## The records
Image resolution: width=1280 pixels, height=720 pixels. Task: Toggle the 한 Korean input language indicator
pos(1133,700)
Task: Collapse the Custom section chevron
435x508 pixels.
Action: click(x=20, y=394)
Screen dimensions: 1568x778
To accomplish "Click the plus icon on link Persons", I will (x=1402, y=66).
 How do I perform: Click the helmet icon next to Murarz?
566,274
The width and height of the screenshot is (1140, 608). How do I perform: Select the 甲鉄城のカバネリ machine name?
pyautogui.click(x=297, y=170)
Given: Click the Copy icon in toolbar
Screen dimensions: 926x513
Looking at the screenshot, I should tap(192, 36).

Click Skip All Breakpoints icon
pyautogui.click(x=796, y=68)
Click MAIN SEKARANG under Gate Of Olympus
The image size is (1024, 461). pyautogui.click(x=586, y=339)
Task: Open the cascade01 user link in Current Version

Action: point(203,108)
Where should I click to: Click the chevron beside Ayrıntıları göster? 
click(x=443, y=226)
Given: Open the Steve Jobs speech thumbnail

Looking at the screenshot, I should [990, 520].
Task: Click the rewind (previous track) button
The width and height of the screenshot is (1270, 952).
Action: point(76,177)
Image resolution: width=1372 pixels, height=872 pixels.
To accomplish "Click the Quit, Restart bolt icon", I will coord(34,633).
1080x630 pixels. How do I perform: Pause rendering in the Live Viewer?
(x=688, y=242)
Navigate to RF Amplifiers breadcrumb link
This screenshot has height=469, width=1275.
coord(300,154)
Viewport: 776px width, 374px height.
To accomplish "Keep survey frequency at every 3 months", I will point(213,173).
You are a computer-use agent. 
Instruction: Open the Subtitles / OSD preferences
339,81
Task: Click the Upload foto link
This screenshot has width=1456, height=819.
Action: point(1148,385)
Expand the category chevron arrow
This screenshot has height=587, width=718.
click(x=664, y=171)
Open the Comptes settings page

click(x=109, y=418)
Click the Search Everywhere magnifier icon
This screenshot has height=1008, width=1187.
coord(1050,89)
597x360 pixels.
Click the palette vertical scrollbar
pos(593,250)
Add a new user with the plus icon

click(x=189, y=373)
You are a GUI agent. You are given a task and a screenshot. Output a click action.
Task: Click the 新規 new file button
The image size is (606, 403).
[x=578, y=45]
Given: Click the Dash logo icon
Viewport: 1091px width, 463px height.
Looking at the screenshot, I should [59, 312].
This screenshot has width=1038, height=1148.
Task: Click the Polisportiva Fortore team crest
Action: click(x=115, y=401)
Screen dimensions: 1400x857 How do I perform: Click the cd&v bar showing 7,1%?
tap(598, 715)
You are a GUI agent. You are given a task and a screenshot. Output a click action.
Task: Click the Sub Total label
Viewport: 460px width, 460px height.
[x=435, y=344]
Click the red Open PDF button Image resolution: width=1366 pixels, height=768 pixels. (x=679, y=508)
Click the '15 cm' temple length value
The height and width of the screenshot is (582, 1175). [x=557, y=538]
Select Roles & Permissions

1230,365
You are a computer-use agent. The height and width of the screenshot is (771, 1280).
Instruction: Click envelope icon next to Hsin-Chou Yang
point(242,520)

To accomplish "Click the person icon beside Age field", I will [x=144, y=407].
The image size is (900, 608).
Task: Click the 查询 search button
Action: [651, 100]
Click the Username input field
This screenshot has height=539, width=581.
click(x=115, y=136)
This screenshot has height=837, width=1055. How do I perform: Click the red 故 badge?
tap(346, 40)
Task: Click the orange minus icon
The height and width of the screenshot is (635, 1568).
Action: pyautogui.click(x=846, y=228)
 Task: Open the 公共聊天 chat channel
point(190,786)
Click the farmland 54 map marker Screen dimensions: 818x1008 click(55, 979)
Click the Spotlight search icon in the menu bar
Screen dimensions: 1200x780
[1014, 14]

## Task objective
Reproduce all of the entries above word for word, with no changes.

## Output below
Image resolution: width=1280 pixels, height=720 pixels. Task: Toggle the 한 Korean input language indicator
pos(1133,700)
Task: Collapse the Custom section chevron
435x508 pixels.
Action: click(x=20, y=394)
Screen dimensions: 1568x778
To accomplish "Click the plus icon on link Persons", I will (x=1402, y=66).
 How do I perform: Click the helmet icon next to Murarz?
566,274
The width and height of the screenshot is (1140, 608). How do I perform: Select the 甲鉄城のカバネリ machine name?
pyautogui.click(x=297, y=170)
Given: Click the Copy icon in toolbar
Screen dimensions: 926x513
Looking at the screenshot, I should tap(192, 36).

Click Skip All Breakpoints icon
pyautogui.click(x=796, y=68)
Click MAIN SEKARANG under Gate Of Olympus
The image size is (1024, 461). pyautogui.click(x=586, y=339)
Task: Open the cascade01 user link in Current Version

Action: point(203,108)
Where should I click to: Click the chevron beside Ayrıntıları göster? 
click(x=443, y=226)
Given: Open the Steve Jobs speech thumbnail

Looking at the screenshot, I should [990, 520].
Task: Click the rewind (previous track) button
The width and height of the screenshot is (1270, 952).
Action: point(76,177)
Image resolution: width=1372 pixels, height=872 pixels.
To accomplish "Click the Quit, Restart bolt icon", I will coord(34,633).
1080x630 pixels. How do I perform: Pause rendering in the Live Viewer?
(x=688, y=242)
Navigate to RF Amplifiers breadcrumb link
This screenshot has height=469, width=1275.
coord(300,154)
Viewport: 776px width, 374px height.
To accomplish "Keep survey frequency at every 3 months", I will point(213,173).
You are a computer-use agent. 
Instruction: Open the Subtitles / OSD preferences
339,81
Task: Click the Upload foto link
This screenshot has width=1456, height=819.
Action: point(1148,385)
Expand the category chevron arrow
This screenshot has height=587, width=718.
click(x=664, y=171)
Open the Comptes settings page

click(x=109, y=418)
Click the Search Everywhere magnifier icon
This screenshot has height=1008, width=1187.
coord(1050,89)
597x360 pixels.
Click the palette vertical scrollbar
pos(593,250)
Add a new user with the plus icon

click(x=189, y=373)
You are a GUI agent. You are given a task and a screenshot. Output a click action.
Task: Click the 新規 new file button
The image size is (606, 403).
[x=578, y=45]
Given: Click the Dash logo icon
Viewport: 1091px width, 463px height.
Looking at the screenshot, I should [59, 312].
This screenshot has width=1038, height=1148.
Task: Click the Polisportiva Fortore team crest
Action: click(x=115, y=401)
Screen dimensions: 1400x857 How do I perform: Click the cd&v bar showing 7,1%?
tap(598, 715)
You are a GUI agent. You are given a task and a screenshot. Output a click action.
Task: Click the Sub Total label
Viewport: 460px width, 460px height.
[x=435, y=344]
Click the red Open PDF button Image resolution: width=1366 pixels, height=768 pixels. (x=679, y=508)
Click the '15 cm' temple length value
The height and width of the screenshot is (582, 1175). [x=557, y=538]
Select Roles & Permissions

1230,365
You are a computer-use agent. The height and width of the screenshot is (771, 1280).
Instruction: Click envelope icon next to Hsin-Chou Yang
point(242,520)

To accomplish "Click the person icon beside Age field", I will [x=144, y=407].
The image size is (900, 608).
Task: Click the 查询 search button
Action: [651, 100]
Click the Username input field
This screenshot has height=539, width=581.
click(x=115, y=136)
This screenshot has height=837, width=1055. How do I perform: Click the red 故 badge?
tap(346, 40)
Task: Click the orange minus icon
The height and width of the screenshot is (635, 1568).
Action: pyautogui.click(x=846, y=228)
 Task: Open the 公共聊天 chat channel
point(190,786)
Click the farmland 54 map marker Screen dimensions: 818x1008 click(55, 979)
Click the Spotlight search icon in the menu bar
Screen dimensions: 1200x780
[1014, 14]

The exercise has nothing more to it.